What is expected:
Please repeat, exactly as they stand, the line containing "The width and" and the lines after it through the final line of the listing below, minus pictures.

Recorded information:
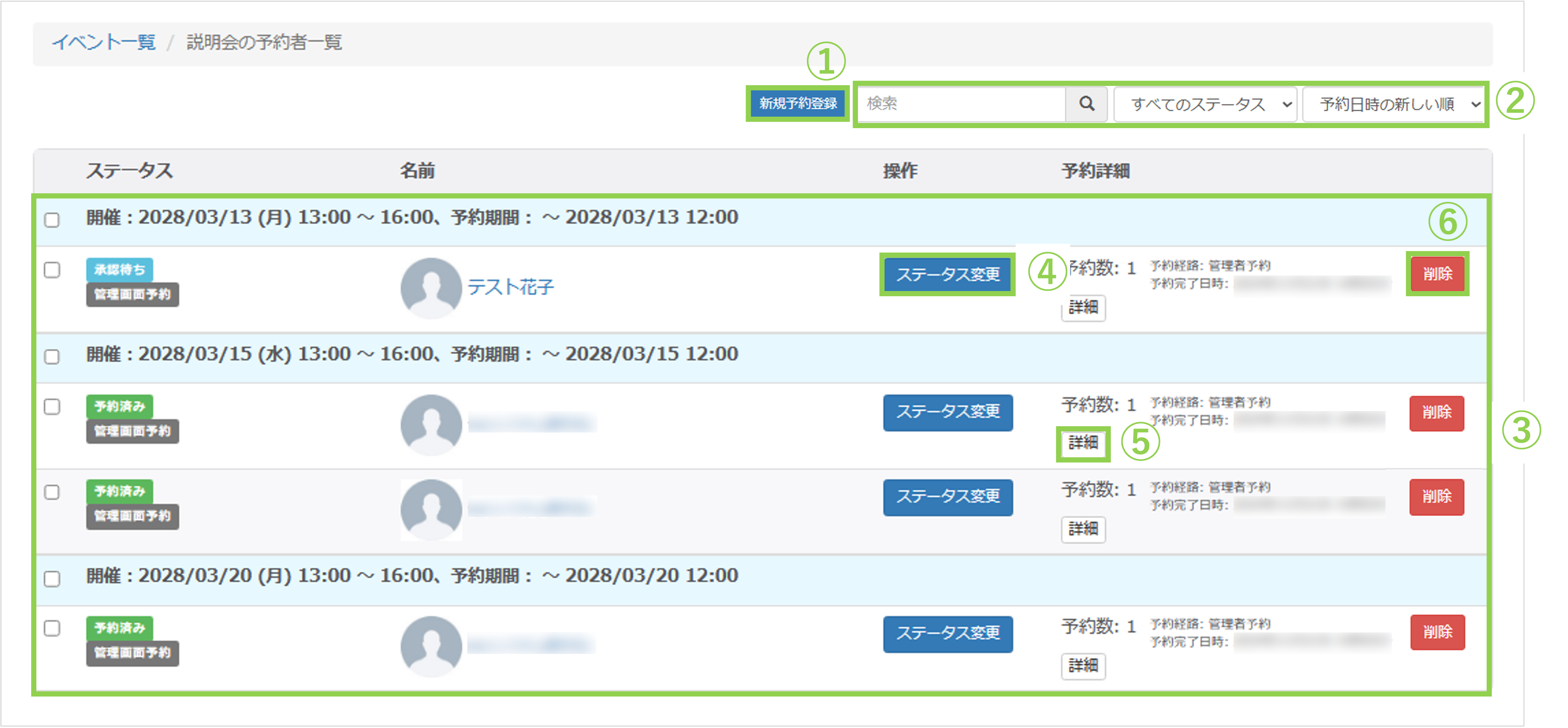Click the first 予約済み green badge
Screen dimensions: 1568x728
click(x=119, y=406)
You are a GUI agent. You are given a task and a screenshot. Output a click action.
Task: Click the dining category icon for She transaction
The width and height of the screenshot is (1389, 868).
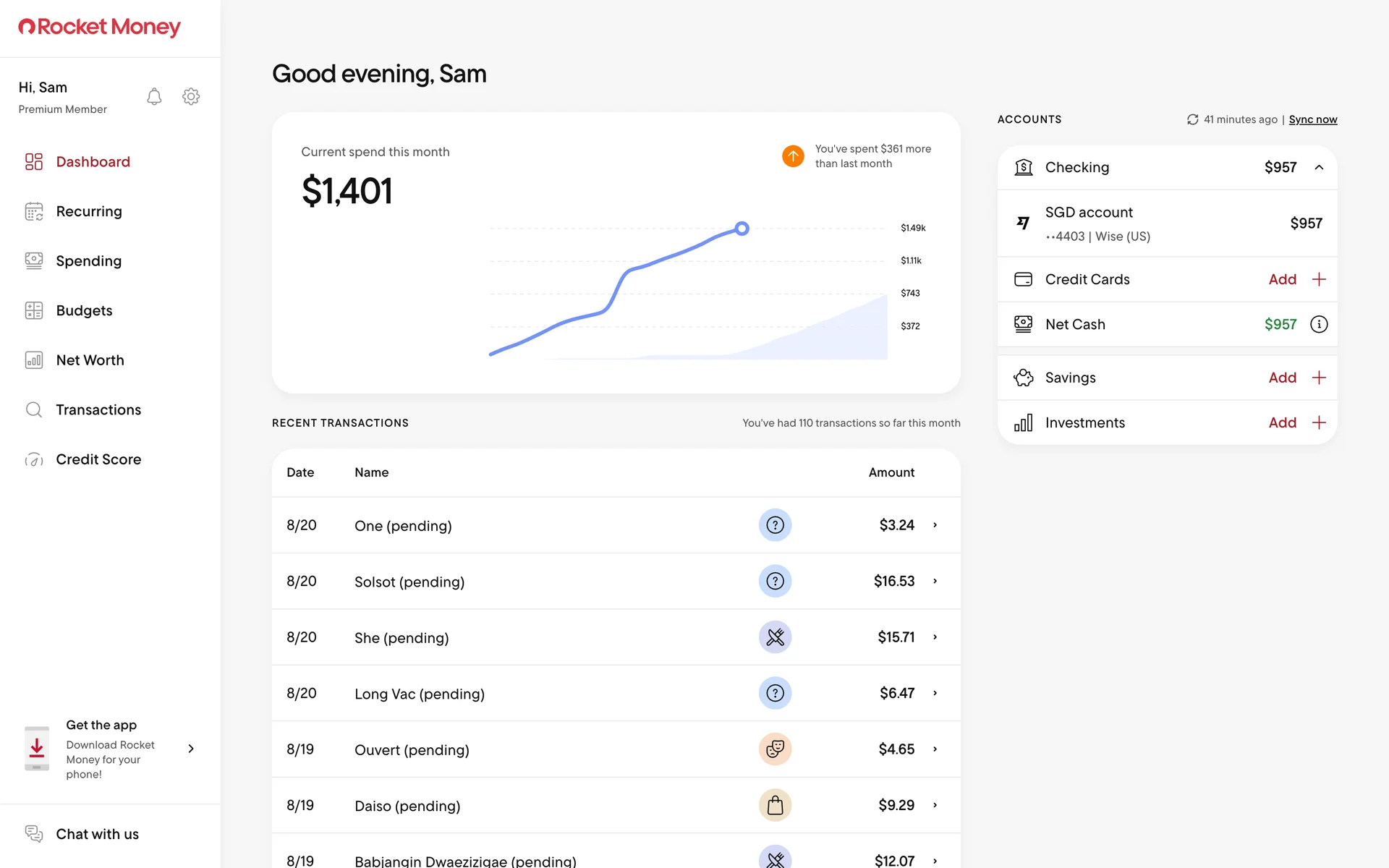[x=775, y=637]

Result of this exercise:
The width and height of the screenshot is (1389, 868).
[x=775, y=637]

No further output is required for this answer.